In this chapter of Pytorch Tutorial, you will learn about broadcasting and how to broadcast tensors in Pytorch.
Broadcasting functionality in Pytorch has been borrowed from Numpy. Broadcasting allows the performing of arithmetic operations on tensors that are not of the same size. Pytorch automatically does the broadcasting of the ‘smaller’ tensor to the size of the ‘larger’ tensor, only if certain constraints are met.
Example
This example demonstrates the addition operation between tensors that are not of the same size.
tensor = torch.tensor([1, 2, 3, 4]) + torch.tensor([1, 2, 3])
# Outputs- RuntimeError: The size of tensor a (3) must match the size of tensor b (2) at non-singleton dimension 0
The addition operation is not possible in this case due to the different sizes of the tensors.
Example
This example also demonstrates an addition operation between tensors that are not of the same size.
tensor = torch.tensor([1, 2, 3])+torch.tensor([1])
print(tensor)
# Outputs- tensor([2, 3, 4])
Note– The value 1 is added to all the elements in the first tensor.
However, unlike the previous example, the addition operation was successful in this example. This happened because the smaller tensor was broadcasted to the size of the larger tensor.
How does Broadcasting happen in Pytorch?
Consider the addition of the two tensors in the above example
[1, 2, 3] + [1]
Since the two tensors are not of the same size, Pytorch tries to broadcast the smaller one to the size of the larger one. It can easily do so by repeating the same value 3 times. The addition of these two tensors will be similar to the following addition
[1, 2, 3] + [1, 1, 1]
This ‘stretching’ of the smaller tensor across one or many dimensions is what is known as ‘broadcasting’ of the tensor.
Note– Pytorch does not actually ‘stretch’ the smaller array to the size of the larger one to perform an arithmetic operation. It just uses loops to perform the broadcasting operation, therefore, creating an illusion of stretching/ resizing. The analogy of stretching is just to get a better understanding of the topic.
Rules for Broadcasting
Two tensors are compatible for broadcasting only if, when starting from the trailing dimensions of the tensors:
- If the dimensions of both the tensors are the same.
- If the dimension of one of the tensors is 1.

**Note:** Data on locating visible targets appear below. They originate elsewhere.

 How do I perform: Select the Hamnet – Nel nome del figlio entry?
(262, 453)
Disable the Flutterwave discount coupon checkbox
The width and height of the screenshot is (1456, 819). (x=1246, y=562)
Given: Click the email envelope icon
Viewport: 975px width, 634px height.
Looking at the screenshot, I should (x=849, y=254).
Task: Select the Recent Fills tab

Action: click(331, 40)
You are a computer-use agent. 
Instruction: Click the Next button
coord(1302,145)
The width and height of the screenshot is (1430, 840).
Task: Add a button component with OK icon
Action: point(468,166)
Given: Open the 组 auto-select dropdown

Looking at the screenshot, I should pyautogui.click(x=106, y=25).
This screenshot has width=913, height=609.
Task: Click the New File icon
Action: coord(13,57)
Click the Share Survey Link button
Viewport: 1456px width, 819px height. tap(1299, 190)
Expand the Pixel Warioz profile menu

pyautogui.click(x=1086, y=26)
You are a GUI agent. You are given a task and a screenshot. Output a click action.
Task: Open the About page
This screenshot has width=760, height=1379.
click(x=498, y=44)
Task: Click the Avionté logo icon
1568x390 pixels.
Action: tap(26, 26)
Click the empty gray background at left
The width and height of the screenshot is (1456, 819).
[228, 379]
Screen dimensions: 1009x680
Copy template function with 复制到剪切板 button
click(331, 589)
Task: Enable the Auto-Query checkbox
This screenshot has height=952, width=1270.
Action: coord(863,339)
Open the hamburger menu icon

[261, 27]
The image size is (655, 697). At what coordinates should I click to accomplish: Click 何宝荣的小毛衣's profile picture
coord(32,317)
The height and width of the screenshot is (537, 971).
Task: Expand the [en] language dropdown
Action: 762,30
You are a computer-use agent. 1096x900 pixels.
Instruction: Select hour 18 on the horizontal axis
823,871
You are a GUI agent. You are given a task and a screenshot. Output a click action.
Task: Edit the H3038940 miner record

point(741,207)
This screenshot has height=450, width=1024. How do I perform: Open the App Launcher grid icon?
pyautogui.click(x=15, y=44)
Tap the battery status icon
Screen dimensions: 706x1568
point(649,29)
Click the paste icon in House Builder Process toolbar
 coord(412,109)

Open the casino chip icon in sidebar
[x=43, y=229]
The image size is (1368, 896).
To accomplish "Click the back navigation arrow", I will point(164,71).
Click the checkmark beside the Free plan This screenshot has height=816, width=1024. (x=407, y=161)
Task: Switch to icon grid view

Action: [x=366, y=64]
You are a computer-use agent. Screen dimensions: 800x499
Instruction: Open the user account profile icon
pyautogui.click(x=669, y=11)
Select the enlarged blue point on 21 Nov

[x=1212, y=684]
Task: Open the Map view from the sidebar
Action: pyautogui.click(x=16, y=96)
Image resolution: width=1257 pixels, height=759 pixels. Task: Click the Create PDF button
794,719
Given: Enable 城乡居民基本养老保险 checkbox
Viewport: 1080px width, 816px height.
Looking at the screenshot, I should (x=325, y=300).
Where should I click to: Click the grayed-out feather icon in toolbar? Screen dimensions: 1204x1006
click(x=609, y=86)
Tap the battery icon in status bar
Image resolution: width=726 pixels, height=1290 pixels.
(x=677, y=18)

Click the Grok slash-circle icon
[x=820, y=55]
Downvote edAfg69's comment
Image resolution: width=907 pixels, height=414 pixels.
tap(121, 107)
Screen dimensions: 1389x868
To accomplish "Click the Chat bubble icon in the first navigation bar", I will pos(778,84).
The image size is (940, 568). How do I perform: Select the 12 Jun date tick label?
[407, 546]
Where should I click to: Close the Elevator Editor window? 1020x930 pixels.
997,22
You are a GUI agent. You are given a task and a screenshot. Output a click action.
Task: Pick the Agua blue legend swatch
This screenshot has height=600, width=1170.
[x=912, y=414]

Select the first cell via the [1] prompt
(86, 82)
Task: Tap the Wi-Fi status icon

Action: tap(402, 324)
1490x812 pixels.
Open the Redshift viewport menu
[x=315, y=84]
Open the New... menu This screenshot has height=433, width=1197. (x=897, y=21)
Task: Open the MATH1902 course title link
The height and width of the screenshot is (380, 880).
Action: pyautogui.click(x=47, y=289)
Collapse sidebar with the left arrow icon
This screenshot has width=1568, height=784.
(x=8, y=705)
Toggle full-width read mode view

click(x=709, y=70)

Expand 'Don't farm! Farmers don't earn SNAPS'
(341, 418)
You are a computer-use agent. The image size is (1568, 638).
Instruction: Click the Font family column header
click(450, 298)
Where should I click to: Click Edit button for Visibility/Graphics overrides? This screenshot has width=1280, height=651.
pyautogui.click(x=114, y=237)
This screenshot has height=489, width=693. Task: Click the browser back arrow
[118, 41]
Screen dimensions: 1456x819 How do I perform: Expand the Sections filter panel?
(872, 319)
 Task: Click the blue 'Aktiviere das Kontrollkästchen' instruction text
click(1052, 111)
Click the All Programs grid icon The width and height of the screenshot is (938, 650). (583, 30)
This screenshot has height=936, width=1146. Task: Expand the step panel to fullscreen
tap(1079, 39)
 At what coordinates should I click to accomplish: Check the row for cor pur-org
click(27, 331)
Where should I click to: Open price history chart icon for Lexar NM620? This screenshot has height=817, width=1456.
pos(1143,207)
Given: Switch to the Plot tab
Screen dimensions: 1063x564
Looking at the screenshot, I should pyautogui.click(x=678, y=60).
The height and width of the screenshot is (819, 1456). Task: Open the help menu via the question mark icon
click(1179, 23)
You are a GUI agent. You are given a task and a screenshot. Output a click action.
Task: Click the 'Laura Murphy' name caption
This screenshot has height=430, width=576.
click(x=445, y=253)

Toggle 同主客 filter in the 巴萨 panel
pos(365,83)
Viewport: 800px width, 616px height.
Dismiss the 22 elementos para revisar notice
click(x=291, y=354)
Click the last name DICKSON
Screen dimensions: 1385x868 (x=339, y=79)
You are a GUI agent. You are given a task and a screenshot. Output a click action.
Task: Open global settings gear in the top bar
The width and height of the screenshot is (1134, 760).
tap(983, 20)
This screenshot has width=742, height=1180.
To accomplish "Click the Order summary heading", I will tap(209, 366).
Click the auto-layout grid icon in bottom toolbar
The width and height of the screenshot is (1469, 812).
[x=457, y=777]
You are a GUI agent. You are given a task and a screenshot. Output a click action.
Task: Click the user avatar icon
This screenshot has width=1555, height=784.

The following example demonstrates the addition of tensors involving broadcasting.
Example
tensor1 = torch.tensor([[1, 2], [0, 3]])
tensor2 = torch.tensor([[3, 1]])
tensor3 = torch.tensor([[5], [2]])
tensor4 = torch.tensor([7])
print(tensor1.shape)
# Outputs- torch.Size([2, 2])
print(tensor2.shape)
# Outputs- torch.Size([1, 2])
print(tensor3.shape)
# Outputs- torch.Size([2, 1])
print(tensor4.shape)
# Outputs- torch.Size([1])
print(tensor1 + tensor2)
# Outputs- tensor([[4, 3], [3, 4]])
print(tensor1 + tensor3)
# Outputs- tensor([[6, 7], [2, 5]])
print(tensor2 + tensor3)
# Outputs- tensor([[8, 6], [5, 3]])
print(tensor1 + tensor4)
# Outputs- tensor([[ 8, 9], [ 7, 10]])
The figure below depicts how tensors appear to ‘stretch’ or ‘resize’ during broadcasting. Notice how the smaller tensor appears to ‘stretch’ to the size of the larger tensor. The smaller tensor appears to repeat to match the size of the larger tensor.
The third example shows how broadcasting works for tensors of the same sizes but different shapes. Notice the pattern in which the tensors appear to repeat themselves such that they have the same shape and size after broadcasting.
Note– In this chapter, the concept of broadcasting has been demonstrated only using the addition operation on tensors. Broadcasting can however be performed on tensors while performing any arithmetic operation.